The Working or Small Study of Emperor Alexander I retained its mid-eighteenth-century design until the early 1800s. Between the Study and the Bedroom there were two other interiors: the Valet’s Room, and the Library with bookcases holding books and magazines and with portraits of the Emperor’s favourite relatives. Much of Alexander I’s occupied daily life was spent in the Study, where he liked to work far from the capital and the noisy Court. He often said, “One day at Tsarskoe Selo is more effective for me than a whole week in Petersburg.”
Events of the later years of Alexander I’s reign were closely connected with Tsarskoe Selo as well.

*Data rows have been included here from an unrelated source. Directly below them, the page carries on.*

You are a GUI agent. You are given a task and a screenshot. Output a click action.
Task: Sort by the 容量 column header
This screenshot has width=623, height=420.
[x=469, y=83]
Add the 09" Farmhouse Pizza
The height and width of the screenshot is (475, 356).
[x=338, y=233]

Here he spent the last night before his fatal voyage to Taganrog in 1825. Here, in the early spring of 1826, the imperial family saw Alexander’s remains brought back and mourned him at a quiet intimate memorial service in the Palace Chapel.
It was Alexander’s brother and successor, Nicholas I, who proposed to preserve Alexander I’s rooms at Tsarskoe Selo intact and thus to immortalize the memory of the Emperor. The family members never lived in those interiors again but kept the furnishings in the same state and condition as they were when Alexander I left his home for the last time.
To commemorate the 30th anniversary of Alexander I’s death the spouse of Emperor Alexander II, Empress Maria Alexandrovna, ordered from the painter Luigi Premazzi a watercolour depicting “the bedchamber of the Sovereign Emperor Alexander Pavlovich in the old palace of Tsarskoe Selo.” The 50th anniversary his death was commemorated with the watercolour The Working Study of the Emperor by Eduard Hau. The interior decor remained untouched after the palace was turned into the museum in 1918.
Alexander I’s rooms were seriously damaged during World War II. When the palace temporarily accommodated a naval school in the 1950s, the Reception Room was divided into a smaller room and a stairway.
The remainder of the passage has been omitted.